JACKSONVILLE, Fla. – A federal judge granted a motion Tuesday to allow former congresswoman Corrine Brown to return to the same restrictions on her movements as before she was convicted of 18 charges of fraud and tax evasion in and sentenced to five years in prison.
Brown was released from a Central Florida federal prison earlier this year after her attorney argued health issues made her especially vulnerable to the coronavirus. Brown’s attorney filed a renewed motion for release pending appeal and it asked that the judge wave the requirement she check-in with a halfway house.
Her only comment as she headed into the federal courthouse for the first time since her conviction Tuesday was about her supporters: “I love them. God is good to me.”
During the hearing, we learned that the ankle monitor that was used when she initially left prison was removed, but she was required to call a halfway house regularly. As she is basically out on bond, the only restrictions were to not break any laws, consume alcohol or illegal drugs or leave the country.
Brown remained silent as she left after hearing, saying only “pray and vote” before closing the door of a waiting SUV.

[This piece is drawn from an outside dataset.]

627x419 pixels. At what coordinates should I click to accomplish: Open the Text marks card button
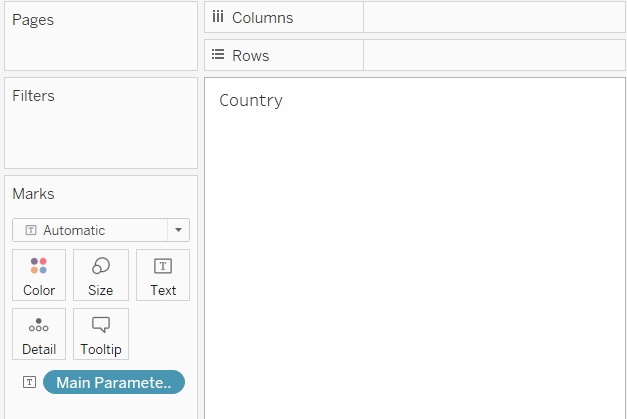click(x=163, y=275)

“If you’re going to give her bond pending appeal, you stop the running of a sentence and allow the court of appeals to determine what they think is the correct decision to be made,” said former federal prosecutor Curtis Fallgatter who is now in private practice and not affiliated with this case. “If the conviction gets reversed, she should not be spending time in a prison environment or in-home detention.”

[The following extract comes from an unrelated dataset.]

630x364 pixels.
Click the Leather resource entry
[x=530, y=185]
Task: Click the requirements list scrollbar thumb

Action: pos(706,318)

Brown was convicted in 2017 of multiple federal charges, most involving the use of the “One Door for Education” charity as a personal slush fund. Brown’s appeal of that conviction was initially denied by a three-judge panel, but a couple of weeks ago the full federal appeals court agreed to hear the challenge.
Brown’s appeal centers on the judge’s decision to replace a juror who said the “Holy Spirit” told him Brown was not guilty during her trial in 2017. An alternate was brought in, and Brown was then convicted of 18 charges and sentenced to five years in prison. Brown’s attorneys raised the point that choice could be religious discrimination.
“Ultimately, both the district court (Corrigan) and the panel mischaracterize prayer as an external influence rather than an internal experience. For a Christian, saying ‘I trust the Holy Spirit’ is roughly equivalent to saying ‘I trust my gut.’ Such a belief is consistent with evaluating the evidence -- it is not inherently disqualifying."
The counting of days toward her sentence is now on hold. If the appeal court upholds her conviction, she goes back to serving her remaining sentence. If she’s granted a new trial and is convicted again, the days she has already served would count toward that sentence.
There is a risk to Brown’s strategy. If she loses her appeal, which more than likely will be heard next year in Atlanta, she would need to serve the remaining time on her sentence, which could be about nine months.
Brown’s co-conspirator and former chief of staff Ronnie Simmons was released from a halfway house earlier this year.